Collected data
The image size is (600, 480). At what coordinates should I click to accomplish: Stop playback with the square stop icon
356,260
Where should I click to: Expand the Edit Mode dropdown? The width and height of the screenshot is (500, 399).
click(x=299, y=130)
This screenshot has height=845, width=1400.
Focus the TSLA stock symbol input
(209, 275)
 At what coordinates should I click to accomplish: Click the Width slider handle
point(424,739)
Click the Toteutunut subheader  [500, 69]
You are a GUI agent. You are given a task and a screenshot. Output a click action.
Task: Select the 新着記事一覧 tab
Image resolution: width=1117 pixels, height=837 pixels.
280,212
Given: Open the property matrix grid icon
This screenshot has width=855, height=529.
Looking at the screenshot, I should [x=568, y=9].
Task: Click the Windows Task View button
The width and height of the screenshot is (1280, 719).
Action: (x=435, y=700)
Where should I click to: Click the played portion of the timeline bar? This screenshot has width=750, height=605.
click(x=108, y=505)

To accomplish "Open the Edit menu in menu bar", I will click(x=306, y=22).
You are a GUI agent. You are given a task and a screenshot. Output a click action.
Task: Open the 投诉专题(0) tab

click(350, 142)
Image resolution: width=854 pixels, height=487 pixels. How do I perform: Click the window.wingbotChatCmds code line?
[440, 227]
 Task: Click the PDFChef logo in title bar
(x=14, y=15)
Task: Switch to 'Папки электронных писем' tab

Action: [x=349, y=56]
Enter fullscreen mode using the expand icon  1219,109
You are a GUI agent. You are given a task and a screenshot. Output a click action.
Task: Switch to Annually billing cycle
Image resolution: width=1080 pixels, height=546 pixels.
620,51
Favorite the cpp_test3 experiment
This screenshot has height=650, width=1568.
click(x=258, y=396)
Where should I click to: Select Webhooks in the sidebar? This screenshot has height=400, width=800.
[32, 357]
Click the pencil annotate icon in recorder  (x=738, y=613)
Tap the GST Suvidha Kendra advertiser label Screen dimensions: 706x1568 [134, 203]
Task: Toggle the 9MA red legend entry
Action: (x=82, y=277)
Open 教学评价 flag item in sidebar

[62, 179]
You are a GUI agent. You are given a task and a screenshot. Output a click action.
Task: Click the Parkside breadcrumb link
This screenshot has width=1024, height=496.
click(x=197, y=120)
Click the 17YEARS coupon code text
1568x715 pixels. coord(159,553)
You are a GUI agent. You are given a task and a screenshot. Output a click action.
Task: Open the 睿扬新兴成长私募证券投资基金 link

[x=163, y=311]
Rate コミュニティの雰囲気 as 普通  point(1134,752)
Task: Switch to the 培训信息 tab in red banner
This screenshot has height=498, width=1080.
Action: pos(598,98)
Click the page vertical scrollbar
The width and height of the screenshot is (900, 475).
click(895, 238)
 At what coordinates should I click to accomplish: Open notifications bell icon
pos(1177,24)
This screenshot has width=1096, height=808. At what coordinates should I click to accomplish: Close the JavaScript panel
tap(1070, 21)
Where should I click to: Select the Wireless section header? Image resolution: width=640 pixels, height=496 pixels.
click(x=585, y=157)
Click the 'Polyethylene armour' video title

#### DIRECTIONS
Write out again, exactly, the lines from the start of the entries up to and including the one with "Task: Click the Parkside breadcrumb link". Nothing else belongs in the reply.

#### ANSWER
The image size is (600, 480). At what coordinates should I click to accomplish: Stop playback with the square stop icon
356,260
Where should I click to: Expand the Edit Mode dropdown? The width and height of the screenshot is (500, 399).
click(x=299, y=130)
This screenshot has height=845, width=1400.
Focus the TSLA stock symbol input
(209, 275)
 At what coordinates should I click to accomplish: Click the Width slider handle
point(424,739)
Click the Toteutunut subheader  [500, 69]
You are a GUI agent. You are given a task and a screenshot. Output a click action.
Task: Select the 新着記事一覧 tab
Image resolution: width=1117 pixels, height=837 pixels.
280,212
Given: Open the property matrix grid icon
This screenshot has width=855, height=529.
Looking at the screenshot, I should [x=568, y=9].
Task: Click the Windows Task View button
The width and height of the screenshot is (1280, 719).
Action: (x=435, y=700)
Where should I click to: Click the played portion of the timeline bar? This screenshot has width=750, height=605.
click(x=108, y=505)

To accomplish "Open the Edit menu in menu bar", I will click(x=306, y=22).
You are a GUI agent. You are given a task and a screenshot. Output a click action.
Task: Open the 投诉专题(0) tab

click(350, 142)
Image resolution: width=854 pixels, height=487 pixels. How do I perform: Click the window.wingbotChatCmds code line?
[440, 227]
 Task: Click the PDFChef logo in title bar
(x=14, y=15)
Task: Switch to 'Папки электронных писем' tab

Action: [x=349, y=56]
Enter fullscreen mode using the expand icon  1219,109
You are a GUI agent. You are given a task and a screenshot. Output a click action.
Task: Switch to Annually billing cycle
Image resolution: width=1080 pixels, height=546 pixels.
620,51
Favorite the cpp_test3 experiment
This screenshot has height=650, width=1568.
click(x=258, y=396)
Where should I click to: Select Webhooks in the sidebar? This screenshot has height=400, width=800.
[32, 357]
Click the pencil annotate icon in recorder  (x=738, y=613)
Tap the GST Suvidha Kendra advertiser label Screen dimensions: 706x1568 [134, 203]
Task: Toggle the 9MA red legend entry
Action: (x=82, y=277)
Open 教学评价 flag item in sidebar

[62, 179]
You are a GUI agent. You are given a task and a screenshot. Output a click action.
Task: Click the Parkside breadcrumb link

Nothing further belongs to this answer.